Scientists at the Houston Methodist Research Institute have figured out how to pick up and transfer single cells using a pipette—a common laboratory tool that’s been tweaked slightly. They describe this engineering feat and preliminary test results in a recent issue of the Journal of the American Chemical Society.
Lidong Qin, PhD
“Studying single cells and their unique functions has become a frontier in current biomedical research,” says nanomedicine department faculty member Lidong Qin, PhD, the project’s principal investigator. “One of the biggest challenges for single-cell research is picking out only one cell from a collection of millions of cells. Cells are not only small, but also flexible in mechanics and variable in size.” It is “extremely difficult,” says Qin, for researchers and clinicians to capture single ones.
Typical pipettes are fancy syringes used in laboratories to withdraw and deposit liquids, such as pure water, or to transfer suspensions of bacterial cells into growth broth. Some pipettes can translate coarse movements of the user’s thumb into fine, exact, push-pull actions; other pipettes can be hard-programmed to manipulate exact volumes of liquid down to mere nanoliters, or billionths of a liter.
Dispensing single cells into commercial 96-well plates by hand-held single-cell pipet (hSCP). The insert demonstrates the process of single-cell capture and release.
Few technologies exist that allow researchers to withdraw single animal or bacterial cells from a tube or Petri dish, and those that do exist are cumbersome, expensive, and can be extremely time consuming to use, Qin says. That’s why he and his group developed the handheld single-cell pipette, or hSCP.
“Some old and clumsy methods are used to capture single cells,” he explains. “Some researchers use their mouths at one end of the pipette, driven by their own mouth force, to try to ensure only a minimum amount of cell suspension collected. The sample is then checked with a microscope to find out the number of cells captured. The opportunity to get only one cell is hit-or-miss, and a bit troublesome.
“One company provides a million-dollar machine that can help biologists transfer single cells to 96-well plates. Each run costs an additional $1,000 to purchase the plate. Such technology will not be widely accessible to biologists,” Qin adds.

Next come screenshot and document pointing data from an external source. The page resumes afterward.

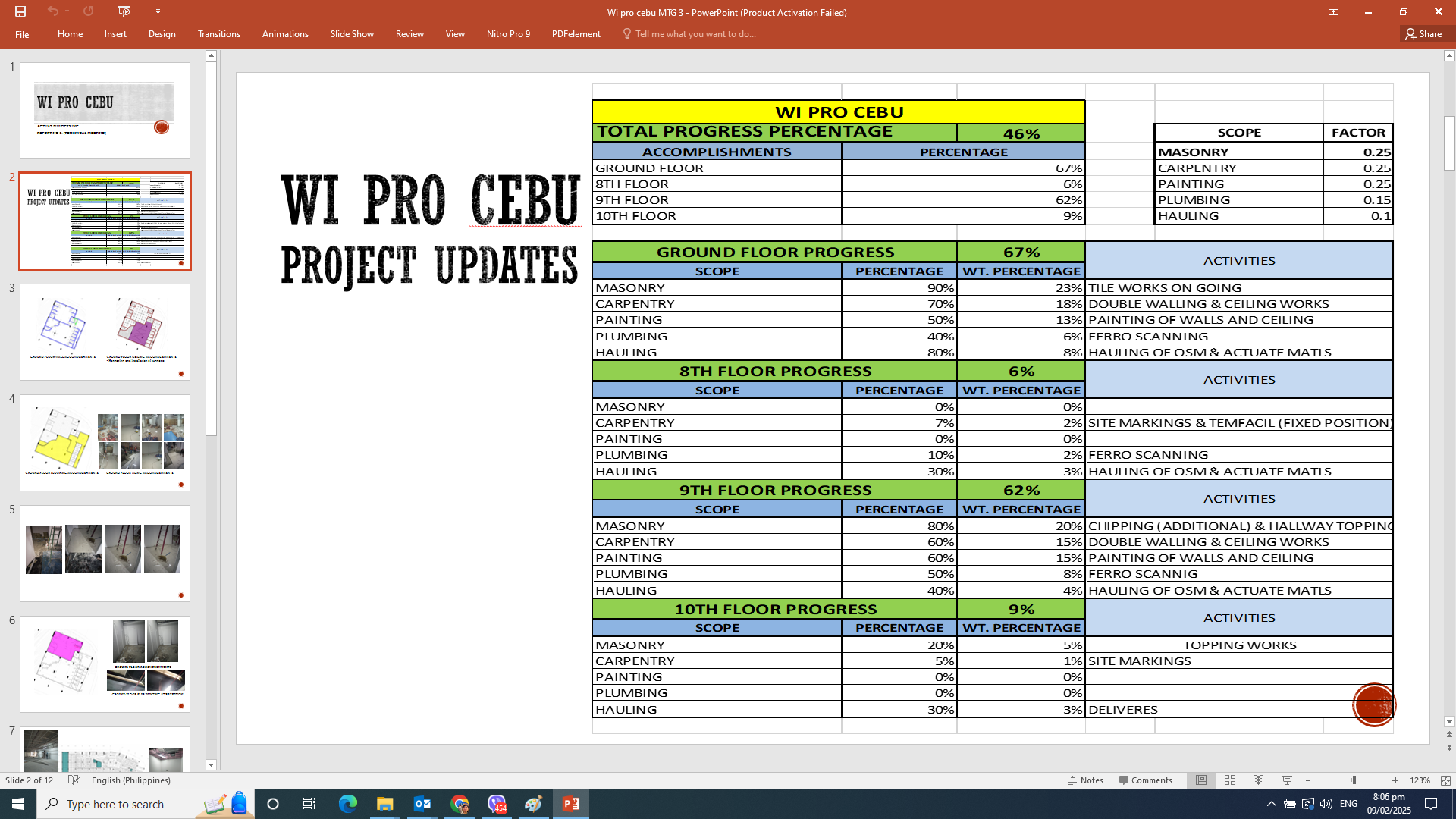The image size is (1456, 819).
Task: Switch to Slide Sorter view
Action: pos(1230,780)
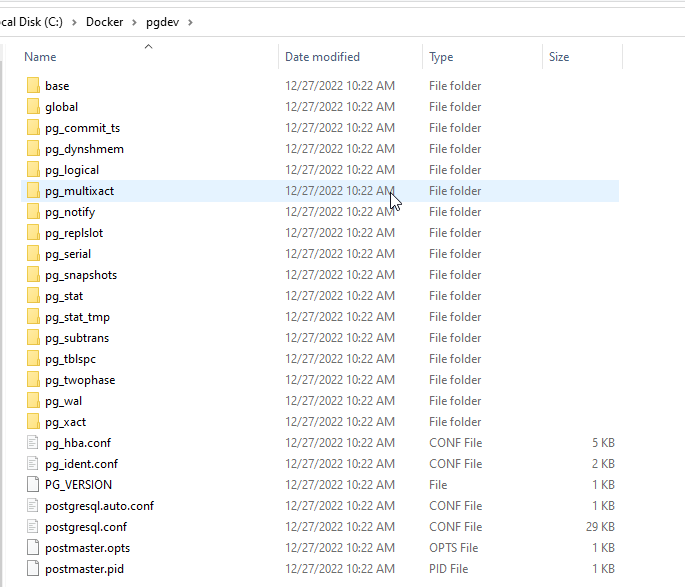The width and height of the screenshot is (685, 587).
Task: Expand the chevron before Docker in the path
Action: (76, 21)
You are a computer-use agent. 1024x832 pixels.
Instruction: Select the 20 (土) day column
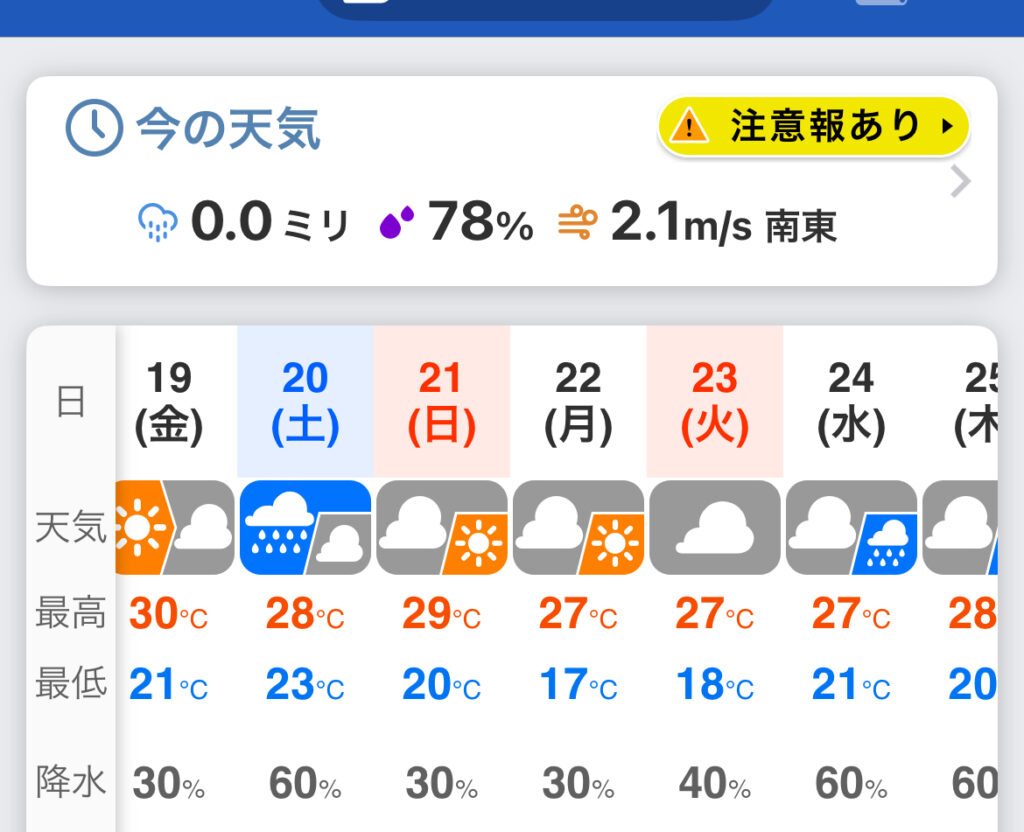305,402
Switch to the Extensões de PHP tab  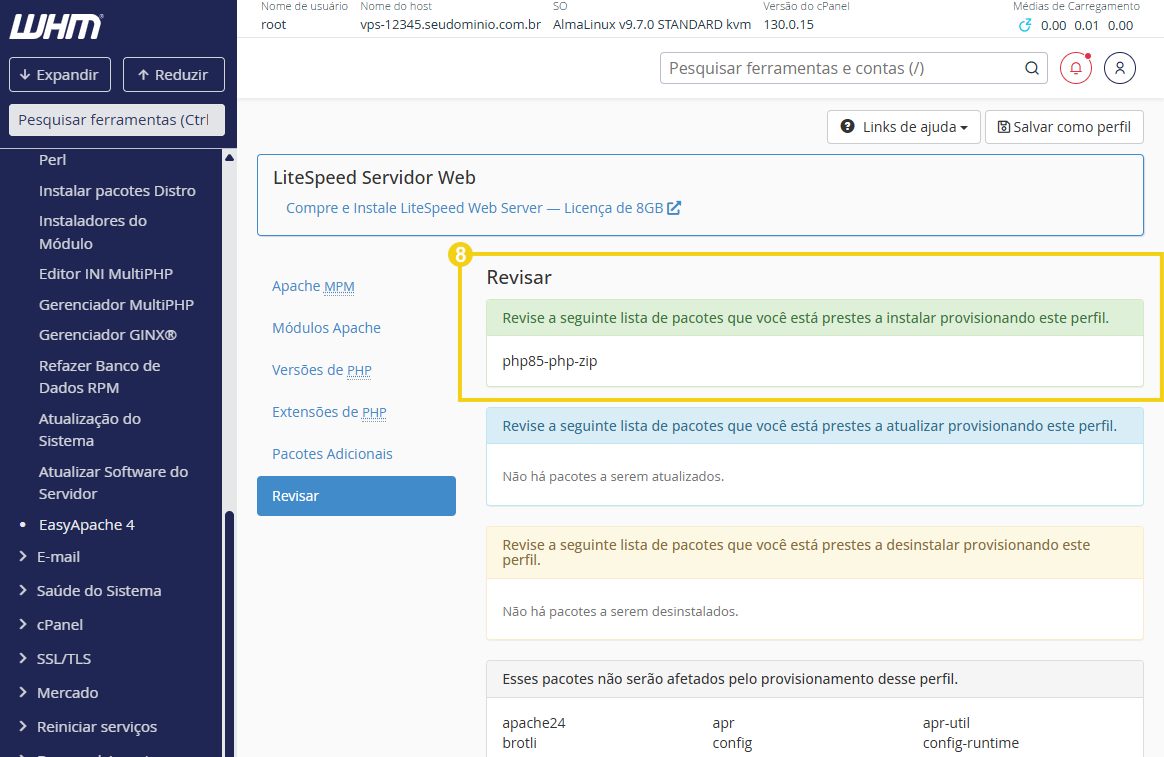click(329, 412)
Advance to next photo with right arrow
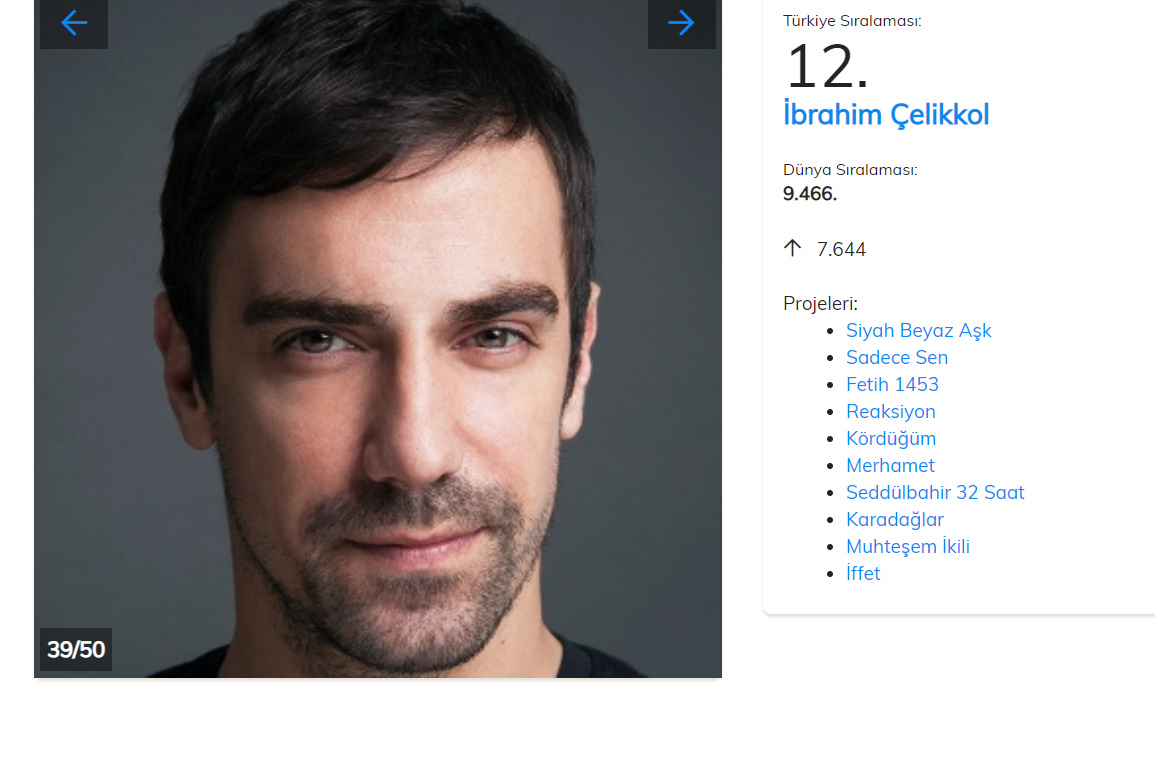Image resolution: width=1155 pixels, height=764 pixels. [x=681, y=23]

The prototype of Qin’s hSCP has two plungers (see figure). The first plunger withdraws fluid from a suspension of cells. Fluid travels through canals on either side of a nanoscopic, laser-sculpted “hook” that is just big enough to trap one cell. This hook can be altered depending on the size and type of cells a researcher is interested in. The first plunger is also used to wash and separate the captured cell from other cells that may have been extracted. The second plunger pushes the captured cell out of the pipette, possibly into growth medium, or onto a slide or welled plate for study.
Single cell plated via hSCP.
Qin says one of his goals is to make the technology cost $10 or less per run. Future designs of the hSCP will be developed with mass production in mind. Qin says his group can also produce hSCPs that pick up virtually any small number of cells, depending on a scientist’s needs, by etching more hooks during the pipette’s construction.
Also contributing to the JACS paper were lead author Kai Zhang, PhD, whom Qin credits with helping to translate the initial design into a working device; and Zhiqiang Wang, PhD, a professor of chemistry at Tsinghua University, Beijing, whom Qin credits with helping the Houston Methodist group appreciate the significant diversity of single cells of the same type and the commercial value of single-cell pipette technology.
The group’s work was funded by the National Institutes of Health, the Cancer Prevention Research Institute of Texas, and the Golfers against Cancer Foundation.
Reference
Zhang K, Han X, Li Y, et al. Handheld and integrated single-cell pipettes. J Am Chem Soc. 2014;136(31):10858–10861; doi: 10.1021/ja5053279.